Member Reviews
I went into this for the humorous aspect. While I am not in a position where I am caring for a parent, and probably won't be soon, I found this funny. However, this feels like the "your body is changing' books that you read before puberty where you're not quite sure what to do with this information because you've never experienced it and will probably forget it until you're in that moment and it suddenly clicks that you've read about it before.
Thank you #NetGalley and publisher for the ARC of #WhyisGrandmaNakedCaringforYourAgingParent in exchange for a review.
First off I want to say thank you #NetGalley #EllenPoberRittberg #WhyisGrandmaNakedCaringforYourAgingParent and the publisher
This book was a great read to me it really helps you understand what to expect when your parents decline. I sympathize with the author because I had to watch my grandfather pass away before my eyes and help care for him in his remaining weeks. So alot of what she says in this books speaks volumes.
I also fine it very helpful now because my grandmother who is now 90 is going through some of the things her mother went through. So i found this book very helpful and uplifting because it shows there is a light at the end and it doesn't have to be all sad and dark. You need to make the most of the time you have.
I found how she dealt with with her mother actually very amazing and actually quite strong of her. Most people would havenjust stuck them in a home and left it at that or left them in a hospital to decline fast.
I love how she put her life on hold to care for her mother and no matter how stressful or difficult it may have been she stuck through the years till the end. This is what true love and dedication is. Your parents deserve this for all they give and do for us it to me is the least we can do for them.
So for this is a great story pf how to deal with coming to terms with the decline of a loved one and that it wilp be ok. Stay strong and enjoy what time you have with them because it is so limited.
I truly understand this because I myself have lost so much family due to cancer and tragedy that I wish I had that opportunity to have had the time to spend with them like she had.
So I definitely recommend this book it teaches you how to cope and how to make light of a trying tike. But it also teaches you to be thankful that you still have this time.
Definitely give this book a read and really think about what she is saying and feel the emtion.
Thank you so much again for this book. It really was so great to read.
If you approach this book as just someone's experiences with caring for an aging parent, and you've never done that before, it's clever and could provide some insight. For most of us, though, arriving in that situation is a slow slog, a gentle degradation over time of a loved one. If you are almost anywhere on the spectrum of that progression, there's nothing new here.

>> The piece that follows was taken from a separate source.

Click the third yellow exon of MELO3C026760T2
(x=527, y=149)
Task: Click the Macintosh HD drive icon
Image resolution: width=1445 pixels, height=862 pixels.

And since it is just a recounting of the author's experiences, there's not a lot of effort made to provide ideas or help for situations outside what happened to her. That's fine, she probably *can't* offer any help outside of what happened to her, but it makes this a (very humorous!) memoir, in which case the title implying it's more of an instruction manual is disappointing.

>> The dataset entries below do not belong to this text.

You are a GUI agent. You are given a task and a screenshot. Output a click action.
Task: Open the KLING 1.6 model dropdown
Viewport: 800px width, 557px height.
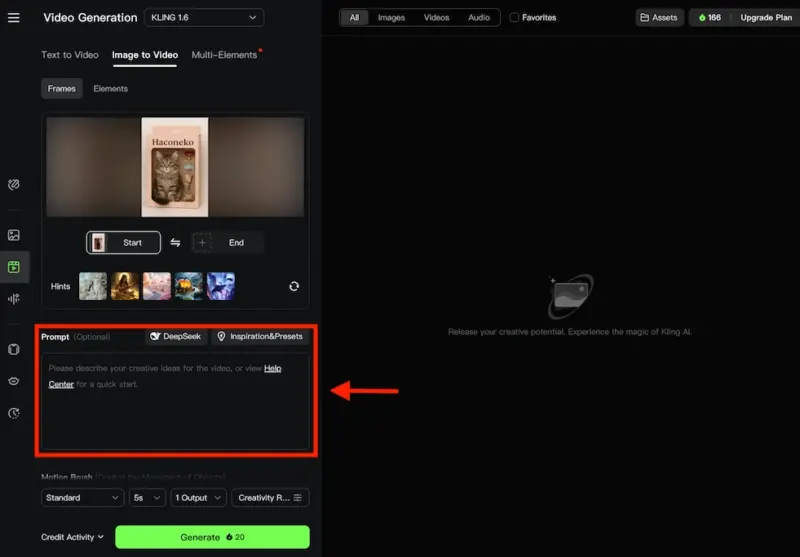204,17
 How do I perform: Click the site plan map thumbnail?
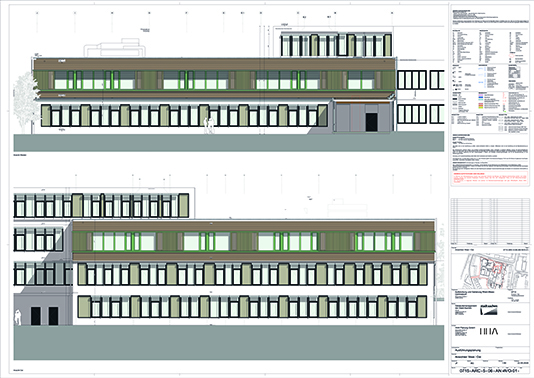coord(490,271)
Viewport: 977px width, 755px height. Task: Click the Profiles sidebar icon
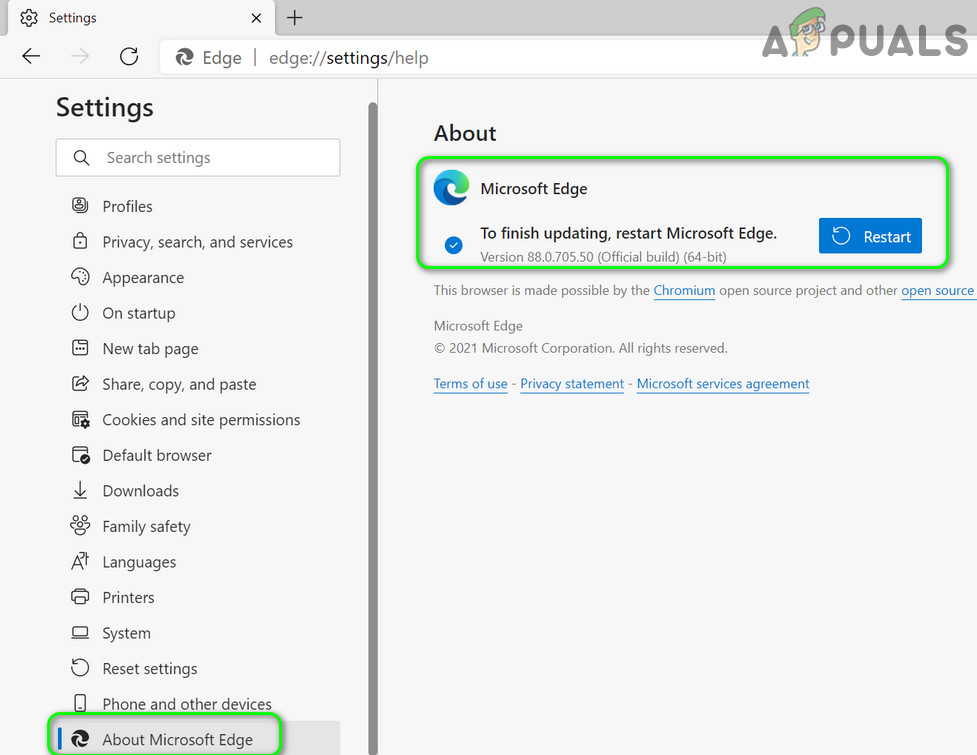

I found myself wanting to instruct her with more ideas and help than she was proving to me.
Having said ALL that, this is an incredibly difficult position to be in (I know: I'm in it) and I am sure that there are many people, mostly women, who need the commiseration and "it's not just me!" chit-chat friendly writing in this book. I certainly appreciated that!

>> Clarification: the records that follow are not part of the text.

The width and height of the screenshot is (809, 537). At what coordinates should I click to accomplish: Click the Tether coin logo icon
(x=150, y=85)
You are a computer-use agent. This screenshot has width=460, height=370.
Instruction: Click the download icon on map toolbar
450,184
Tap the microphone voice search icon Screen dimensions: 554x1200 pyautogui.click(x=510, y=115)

So I'm torn: I don't want to say I got "nothing" out of the book - it was like having a cup of coffee with a friend in a similar but different situation. No real "help", but it was a fast read and I got the reinforcement of knowing there are so many others going through the same thing it's worth writing a book about.
Thank you to NetGalley and the publisher for providing this book in exchange for an honest review.
Obviously the cover and title are the big attention grabbers for this book. I kind of thought there would be more anecdotal parts than there were. But that wasn't a big disappointed for me. The author does really bring up a lot of aspects of caring for an aging loved one that I hadn't thought too much about.
As an only child who is also disabled, caring for my aging parents scares the crap out of me. But a big takeaway from this book is to ask for help and not do all the work on your own.